CMI CM-I Problem Sheet 12 (2012)

56. A mass m is attached to a massless spring (spring constant K, unstretched length L) and is free to oscillate in a vertical plane about A. Write the Lagrangian and the Hamiltonian of the system. Write both the Euler-Lagrange equation and the Hamilton's equation and show that they are identical.

57. Let the infinitesimal distance in a curved space be given by  $$ ds^2\ =\ ( g_{ab}(q_1,q_2,\ldots,q_N))d\dot{q}_a d\dot{q}_b\, dt^2\,=\, T^2 dt^2$$ where the summation over a and b is implied and take values 1,2,$\ldots$,N and $t$ is a parameter specifying the trajectory. Find the geodesic equation by minimising $ F(T)\,=\,T^2$ - this is the same as minimising $T$ as $T^2$ is a monotonic function of $T$. This saves considerable algebra.
Show that the geodesic equation is $$ \ddot{q}_p\,=\,\frac{1}{2}g^{-1}_{pa}[\frac{\partial g_{cd}}{\partial q_a}\,-\,\frac{\partial g_{ad}}{\partial q_c}\,-\,\frac{\partial g_{ac}}{\partial q_d}]d\dot{q}_cd\dot{q}_d $$ (again the summation convention has been used).

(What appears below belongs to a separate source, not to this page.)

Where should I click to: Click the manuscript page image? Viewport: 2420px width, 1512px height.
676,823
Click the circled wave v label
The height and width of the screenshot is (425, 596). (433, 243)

58. A particle of mass m moves on a spiral $x_3\,=\, k\,\theta, \rho\,=\, R $ ( we are using cylindrical co-ordinates $(\rho ,\theta ,x_3)$ , $x_3 $ being the vertical direction).Find the Hamiltonian and solve the equations of motion.

59. Consider the Lagrangian of a charged particle ( mass m , charge q) in the presence of an  electric $\vec{E}(\vec{r},t)$  and a magnetic field $\vec{B}(\vec{r},t)$. The Lagrangian for the particle is given by
$$ L\ =\ \frac{m\,\vec{\dot{r}}.\vec{\dot{r}}}{2}\,+\, q(-\phi(\vec{r},t)\,+ \vec{A}(\vec{\dot{r}},t)) $$ $$ \vec{E}(\vec{r},t)\ =\ -\vec{\nabla}\,\phi(\vec{r},t) -\frac{\partial \vec{A}(\vec{r},t)}{\partial t} $$ and $$ \vec{B}(\vec{r},t)\ =\ \vec{\nabla}\,\times\, \vec{A}(\vec{r},t) $$
Show that this leads to the correct force law $$ m\frac{d^2\vec{r}}{dt^2}\ =\ q(\vec{E}(\vec{r},t)\,+\,\vec{\dot{r}}\,\times\, \vec{B}(\vec{r},t)) $$ where $\vec{v}\,=\frac{d\vec{r}}{dt}$ is the velocity of the particle.

60. Consider a particle of mass m moving in a plane under the central force $$ F(r)\hat{r}\,=\,(-\frac{k}{r^2}\,+\,\frac{k'}{r^3})\hat{r} $$ with $k\,>\,0$.

1. Write the Lagrangian in terms of polar coordinates $(r,\theta) $.
2. Find the constants of motion.
3. Assume the angular momentum $l^2$ is greater than $-m\,k'$. Obtain an equation for $u\,=\,1/r$ as a function of $ \theta $. Get the general solution for $r$ as a function of $\theta $.